• _Assignment_: What you produce should match the records below precisely, except that images are removed.

• _Recorded information_:
- Opening Delimiter -
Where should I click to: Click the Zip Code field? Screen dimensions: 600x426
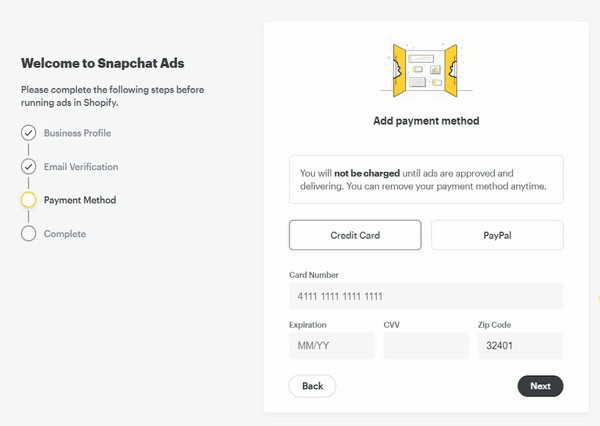pos(520,346)
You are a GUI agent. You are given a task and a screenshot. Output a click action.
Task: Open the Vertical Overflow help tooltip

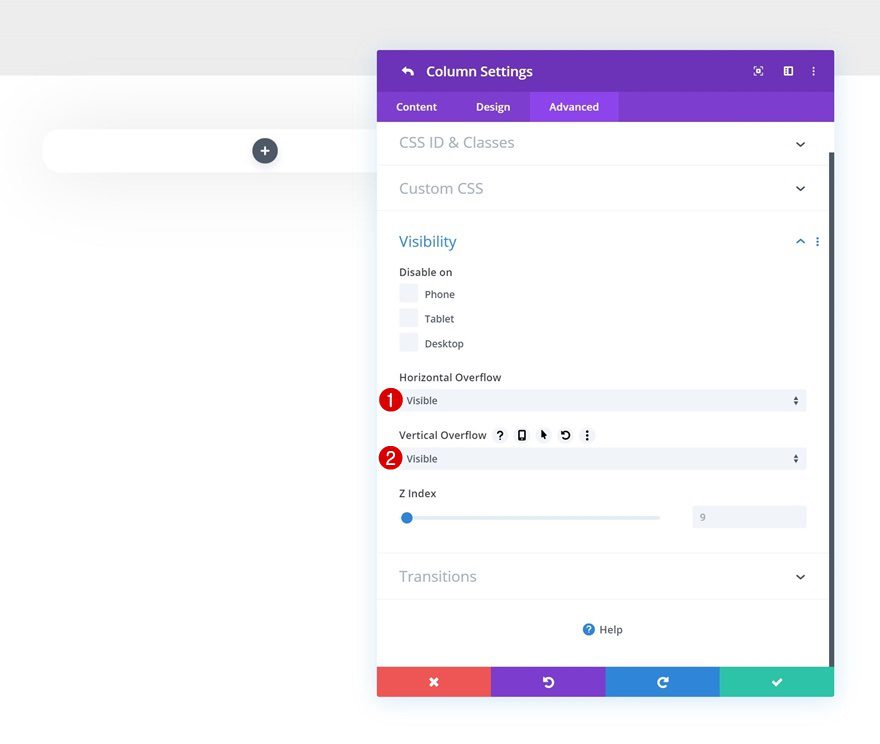coord(500,435)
- Closing Delimiter -
• _Answer area_:
Where should I click to: Click the Zip Code field? Screen dimensions: 600x426
pos(520,346)
You are a GUI agent. You are given a task and a screenshot. Output a click action.
Task: Open the Vertical Overflow help tooltip

coord(500,435)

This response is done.